Jisung mendorong pelan bahu Renjun. "Lo udah bosen hidup, Jun?"
"Ceritain lebih jelas dong," pinta Jeno.
"Jadi, semalam itu, kan, gue baru pulang les. Nah, tiba-tiba gue ngerasa ada seseorang yang ikutin gue dari belakang. Gue nggak berani liat ke belakang. Pas gue sampai di depan pintu rumah, kuncinya malah nggak ada. Di saat yang bersamaan, badut itu mulai jalan ke arah gue. Beruntungnya, gue bisa masuk ke rumah sebelum badut itu tangkap gue."
"Kata Mama lo, lo pingsan?" tanya Mark.
Haechan mengangguk. "Karena gue penasaran, akhirnya gue liat dari jendela. Tapi, pas gue buka gordennya, badut itu udah lebih dulu ada di hadapan gue. Gue kaget, akhirnya pingsan."
"Kira-kira, siapa, ya, sosok di balik kostum badut itu?" gumam Renjun.
"Lo berniat buat cari tau?" Jaemin bertanya.
Renjun menatap Jaemin lalu menganggukkan kepalanya.
"Kalo kalian?" Jaemin bertanya pada teman-temannya.
"Penasaran juga, sih," sahut Chenle seraya meneguk minumannya.
"Lo liat badut itu di jam berapa?" tanya Mark pada Haechan.
Pandangannya mengarah ke atas, tampak mengingat-ingat. "Jam sepuluh malam."
"Nggak usah aneh-aneh, deh," ujar Jisung.
Mereka serentak menertawakan Jisung yang tampak ketakutan.
"Badut itu juga manusia, Sung." Renjun mencoba menenangkan.
"Lagian, sebentar lagi kan Halloween, badut itu pasti cuman iseng-iseng aja," tambah Jeno.
"Tapi, kalo dia badut pembunuh, gimana?"
"Maksud lo?" Renjun tak mengerti apa yang diucapkan oleh Jisung.
"Kayak di film-film yang gue tonton. Badut pembunuh," balas Jisung.
Mereka tampak diam sejenak. Apa yang dikatakan Jisung kemungkinan ada benarnya juga. Pasalnya, siapa orang iseng yang setiap malam berkeliling sendirian menggunakan kostum yang dilumuri darah. Apakah ada?
"Badut itu juga bawa tongkat." Haechan menambahkan.
"Selama ini udah ada korban belum? Belum, 'kan?" tanya Jaemin.

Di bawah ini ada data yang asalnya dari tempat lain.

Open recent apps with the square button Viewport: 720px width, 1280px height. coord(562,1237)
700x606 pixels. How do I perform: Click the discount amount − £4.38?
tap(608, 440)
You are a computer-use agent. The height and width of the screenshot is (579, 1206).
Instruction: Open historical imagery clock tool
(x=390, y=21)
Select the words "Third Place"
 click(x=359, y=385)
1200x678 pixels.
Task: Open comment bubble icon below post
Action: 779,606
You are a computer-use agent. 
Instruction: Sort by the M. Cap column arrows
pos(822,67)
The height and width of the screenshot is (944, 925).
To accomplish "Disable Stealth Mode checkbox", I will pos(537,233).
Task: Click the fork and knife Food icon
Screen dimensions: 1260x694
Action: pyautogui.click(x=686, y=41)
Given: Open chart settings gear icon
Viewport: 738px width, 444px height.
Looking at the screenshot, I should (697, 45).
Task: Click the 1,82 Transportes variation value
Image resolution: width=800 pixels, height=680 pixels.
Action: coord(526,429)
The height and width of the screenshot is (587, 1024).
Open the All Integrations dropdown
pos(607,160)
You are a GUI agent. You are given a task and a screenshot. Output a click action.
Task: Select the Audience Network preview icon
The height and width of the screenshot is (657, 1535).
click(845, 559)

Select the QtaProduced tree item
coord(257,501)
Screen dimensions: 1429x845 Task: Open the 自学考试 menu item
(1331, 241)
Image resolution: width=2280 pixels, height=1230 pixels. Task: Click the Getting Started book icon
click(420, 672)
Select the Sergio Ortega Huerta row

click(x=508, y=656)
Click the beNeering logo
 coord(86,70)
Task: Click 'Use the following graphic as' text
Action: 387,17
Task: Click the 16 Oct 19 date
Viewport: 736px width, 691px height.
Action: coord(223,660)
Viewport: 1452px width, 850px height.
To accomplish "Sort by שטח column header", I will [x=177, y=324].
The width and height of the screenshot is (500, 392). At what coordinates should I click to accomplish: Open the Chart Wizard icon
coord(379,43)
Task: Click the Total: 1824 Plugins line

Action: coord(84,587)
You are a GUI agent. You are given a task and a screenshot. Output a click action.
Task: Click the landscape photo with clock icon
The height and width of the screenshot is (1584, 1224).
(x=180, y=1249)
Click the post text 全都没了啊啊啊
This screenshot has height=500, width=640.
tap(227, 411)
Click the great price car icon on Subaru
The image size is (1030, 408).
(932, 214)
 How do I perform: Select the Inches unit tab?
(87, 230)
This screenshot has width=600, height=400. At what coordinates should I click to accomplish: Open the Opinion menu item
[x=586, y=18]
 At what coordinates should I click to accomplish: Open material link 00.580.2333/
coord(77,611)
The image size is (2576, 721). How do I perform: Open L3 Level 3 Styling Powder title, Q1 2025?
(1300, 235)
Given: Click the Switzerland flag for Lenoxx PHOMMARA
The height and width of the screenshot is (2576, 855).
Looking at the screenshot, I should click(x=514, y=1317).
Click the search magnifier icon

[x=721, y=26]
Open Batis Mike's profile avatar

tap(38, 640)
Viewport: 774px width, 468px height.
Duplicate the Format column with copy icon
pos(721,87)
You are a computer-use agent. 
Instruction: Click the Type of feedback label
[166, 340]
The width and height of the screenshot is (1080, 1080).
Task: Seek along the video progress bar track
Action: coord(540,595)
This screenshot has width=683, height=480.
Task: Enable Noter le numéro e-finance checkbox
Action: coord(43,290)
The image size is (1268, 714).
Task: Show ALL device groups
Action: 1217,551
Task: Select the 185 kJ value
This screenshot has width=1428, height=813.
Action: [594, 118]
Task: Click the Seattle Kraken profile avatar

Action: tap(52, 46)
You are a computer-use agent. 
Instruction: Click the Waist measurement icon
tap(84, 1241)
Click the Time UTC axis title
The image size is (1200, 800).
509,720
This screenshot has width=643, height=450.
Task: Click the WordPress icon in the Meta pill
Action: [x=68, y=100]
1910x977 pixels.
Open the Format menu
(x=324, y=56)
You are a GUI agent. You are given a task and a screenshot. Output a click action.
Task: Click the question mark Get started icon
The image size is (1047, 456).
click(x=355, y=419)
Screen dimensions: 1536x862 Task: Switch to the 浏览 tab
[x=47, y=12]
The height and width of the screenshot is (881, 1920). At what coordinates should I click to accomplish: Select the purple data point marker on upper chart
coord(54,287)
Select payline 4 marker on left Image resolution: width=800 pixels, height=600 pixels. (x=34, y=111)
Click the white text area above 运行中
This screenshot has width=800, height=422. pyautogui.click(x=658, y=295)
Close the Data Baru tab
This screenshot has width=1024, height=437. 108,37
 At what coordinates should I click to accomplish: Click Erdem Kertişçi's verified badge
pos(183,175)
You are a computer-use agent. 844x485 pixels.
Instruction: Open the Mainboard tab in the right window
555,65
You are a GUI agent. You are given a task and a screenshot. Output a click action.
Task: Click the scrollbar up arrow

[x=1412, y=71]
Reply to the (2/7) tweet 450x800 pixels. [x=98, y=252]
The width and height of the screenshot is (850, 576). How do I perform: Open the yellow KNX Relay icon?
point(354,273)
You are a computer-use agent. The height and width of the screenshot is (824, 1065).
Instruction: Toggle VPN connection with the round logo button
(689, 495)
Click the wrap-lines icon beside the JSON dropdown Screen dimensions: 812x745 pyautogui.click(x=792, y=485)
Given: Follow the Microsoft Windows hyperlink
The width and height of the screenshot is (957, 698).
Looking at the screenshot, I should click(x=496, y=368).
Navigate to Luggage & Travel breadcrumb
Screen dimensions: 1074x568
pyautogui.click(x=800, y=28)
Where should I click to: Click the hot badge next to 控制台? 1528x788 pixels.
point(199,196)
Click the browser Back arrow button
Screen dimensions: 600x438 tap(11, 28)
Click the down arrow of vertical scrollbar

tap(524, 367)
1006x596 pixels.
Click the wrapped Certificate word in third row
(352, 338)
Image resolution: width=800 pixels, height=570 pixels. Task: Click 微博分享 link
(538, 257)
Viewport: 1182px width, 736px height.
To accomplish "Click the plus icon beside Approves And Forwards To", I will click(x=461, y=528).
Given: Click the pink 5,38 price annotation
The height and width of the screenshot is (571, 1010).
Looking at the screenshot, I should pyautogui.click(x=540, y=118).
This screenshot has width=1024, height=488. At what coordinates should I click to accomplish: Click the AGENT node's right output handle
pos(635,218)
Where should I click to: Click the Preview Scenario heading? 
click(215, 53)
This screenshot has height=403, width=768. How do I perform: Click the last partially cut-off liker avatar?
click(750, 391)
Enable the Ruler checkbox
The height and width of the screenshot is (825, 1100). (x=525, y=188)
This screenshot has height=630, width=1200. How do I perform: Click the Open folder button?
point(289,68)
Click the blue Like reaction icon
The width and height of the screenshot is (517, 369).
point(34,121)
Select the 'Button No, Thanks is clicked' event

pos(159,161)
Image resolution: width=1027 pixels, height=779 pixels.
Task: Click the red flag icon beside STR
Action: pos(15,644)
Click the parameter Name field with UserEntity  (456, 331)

Mereka serentak menggeleng. "Tapi, lebih baik jangan coba-coba," balas Jisung.
Tiba-tiba angin berhembus kencang. Warna gelap mulai menghiasi langit, pertanda hujan akan segera turun. Mereka memutuskan untuk melanjutkan obrolan ini lain waktu. Setelah membayar pesanan mereka masing-masing, mereka bergegas berjalan beriringan di tengah rintik-rintik hujan yang mulai membasahi baju mereka.
"Gue takut pulang sendirian. Ada yang mau temenin gue nggak?" tanya Jisung. Pasalnya, hanya rumahnya yang terletak paling ujung di antara rumah teman-temannya.
"Nanti gue kasih permen." Jisung memohon.
"Maaf, Sung, ada beberapa tugas sekolah yang harus gue kerjain," sahut Renjun.
"Orang tua gue sebentar lagi pulang, kalo mereka tau gue belum sampai rumah pas cuaca hujan begini, gue bisa kena marah," balas Haechan.
Jisung menundukkan pandangannya. Teman-temannya memiliki alasan tersendiri mengapa mereka tidak bisa mengantarkannya pulang.
"Oke, nggak apa-apa," ujar Jisung.
Taman kota tidak terlalu jauh dari rumah mereka. Hanya dengan berjalan kaki selama beberapa menit, mereka akan tiba di sana. Setibanya di depan rumah masing-masing, mereka bergegas masuk ke dalam. Mereka berpamitan satu sama lain.
Hujan mulai turun dengan deras. Renjun yang kasihan melihat Jisung, menawarkan temannya itu untuk berteduh sejenak di rumahnya. Namun, Jisung menolak. Sebagai gantinya, Renjun meminjamkan jas hujan kepada Jisung. Jisung pun menerimanya dengan senang hati dan mengucapkan terima kasih.
Setelah itu, ia berjalan sendirian di tengah derasnya hujan. Suara petir bersahutan di telinganya. Angin bertiup kencang membuat dirinya memeluk tubuhnya sendiri karena udara yang begitu dingin.
Jisung berhenti sejenak ketika ada bola yang sengaja digelindingkan ke arahnya. Jisung mengambil bola itu dan memperhatikannya. Ia menoleh ke kanan-kiri, namun tidak ada siapa-siapa.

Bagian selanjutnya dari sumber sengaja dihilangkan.